Extract to read
United States District Court, W.D. Washington, Tacoma

October 11, 2017

OSSIE LEE SLAUGHTER, Plaintiff,
v.
PATRICK R. GLEBE, et al., Defendants.

          ORDER DENYING MOTION FOR ORDER TO SHOW CAUSE, MOTION FOR INJUNCTIVE RELIEF, AND MOTION FOR TELEPHONIC HEARING, AND GRANTING MOTION FOR EXTENSION

          J. Richard Creatura, United States Magistrate Judge

         The District Court has referred this action under 28 U.S.C. § 1983 to United States Magistrate Judge, J. Richard Creatura. The authority for the referral is 28 U.S.C. § 636(b)(1)(A) and (B), and local Magistrate Judge Rules MJR3 and MJR4.

         Plaintiff Ossie Lee Slaughter filed a motion requesting various relief. He asks for injunctive relief in moving him out of the Coyote Ridge Corrections Center ("CRCC"), for an order that defendants show cause why they haven't provided discovery, for a telephonic hearing regarding those motions, and for an extension of the discovery deadline. However, plaintiffs request for injunctive relief is unrelated to his underlying claims and he has already received his requested discovery. Therefore, the Court denies his motion for an order to show cause, motion for injunctive relief, and motion for telephonic hearing. However, noting that plaintiff received the discovery after filing his motion for extension, the Court grants that motion.

         BACKGROUND

         Plaintiff Ossie Lee Slaughter is a Washington state prisoner in the custody of the Department of Corrections and is currently housed at the Washington State Penitentiary ("WSP"). Dkt. 154. At the time plaintiff filed his original complaint, he was housed at the Stafford Creek Corrections Center ("SCCC"). Dkt. 109 at 2.

Data
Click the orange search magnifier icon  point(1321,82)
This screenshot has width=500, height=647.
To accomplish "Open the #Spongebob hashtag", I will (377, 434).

Short task
Can you retype the court order word for word, starting at "United States District" and ending at "MJR3 and MJR4."? The listing is drawn from a different source than the court order.

Response
United States District Court, W.D. Washington, Tacoma

October 11, 2017

OSSIE LEE SLAUGHTER, Plaintiff,
v.
PATRICK R. GLEBE, et al., Defendants.

          ORDER DENYING MOTION FOR ORDER TO SHOW CAUSE, MOTION FOR INJUNCTIVE RELIEF, AND MOTION FOR TELEPHONIC HEARING, AND GRANTING MOTION FOR EXTENSION

          J. Richard Creatura, United States Magistrate Judge

         The District Court has referred this action under 28 U.S.C. § 1983 to United States Magistrate Judge, J. Richard Creatura. The authority for the referral is 28 U.S.C. § 636(b)(1)(A) and (B), and local Magistrate Judge Rules MJR3 and MJR4.